Estados Unidos también investiga al ex presidente español. La fiscalía federal del Distrito Sur de Nueva York lleva un caso. Investiga a 63 colaboradores internacionales del régimen chavista. Zapatero estaría incluido entre los investigados.
Paralelamente, la DEA mantiene otra investigación independiente. Sigue la ruta del petróleo y el oro venezolano. Rastrea flujos de dinero que presuntamente llegarían a cuentas asociadas. Estas cuentas podrían estar vinculadas al ex presidente.
Zapatero enfrenta ahora la doble condición de investigado e imputado. Este caso representa el escándalo político más importante de la democracia española. El tiempo dirá si los indicios se convierten en pruebas. También se sabrá si las pruebas derivan en sentencias.

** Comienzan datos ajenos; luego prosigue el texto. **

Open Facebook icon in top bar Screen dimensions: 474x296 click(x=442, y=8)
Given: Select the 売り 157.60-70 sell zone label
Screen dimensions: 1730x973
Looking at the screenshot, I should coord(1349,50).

Es posible que las acusaciones judiciales se deshinchen eventualmente. La justicia debe seguir su curso sin presiones políticas. Sin embargo, lo político parece estar fuera de toda duda. Su rol de colaboración con el chavismo está documentado.
Más allá de las intenciones que lo motivaron originalmente. Independientemente de si buscaba objetivos puramente ideológicos. O si también perseguía intereses económicos espúreos. Lo cierto es que se convirtió en aliado de la dictadura.
Lo que comenzó como mediación humanitaria terminó siendo otra cosa. Se transformó en un ejercicio de lobby diplomático internacional. Su objetivo final fue normalizar y lavar la imagen del régimen. La escalada hacia esta posición fue gradual pero constante.
Durante años legitimó procesos electorales fraudulentos ante el mundo. Avaló leyes que perpetuaban la represión y el autoritarismo. Calló ante violaciones masivas de derechos humanos. Desvió sistemáticamente las responsabilidades del régimen hacia otros actores.
José Luis Rodríguez Zapatero ha sangrado, arruinado y tiranizado indirectamente a Venezuela. Durante décadas, el chavismo ha destruido al país. Él ha sido su principal legitimador internacional. Ha facilitado la continuidad de un régimen despótico.
Los jueces determinarán su responsabilidad en actividades económicas ilícitas. Las investigaciones judiciales seguirán su curso en España y Estados Unidos. Sin embargo, su culpabilidad política ya está establecida. Su legado en América Latina está definitivamente manchado.
La historia recordará su papel como blanqueador de una dictadura. Los muertos, los exiliados y los perseguidos pesan sobre su conciencia. Su transformación de mediador a cómplice quedó consumada. Venezuela y América Latina no lo olvidarán.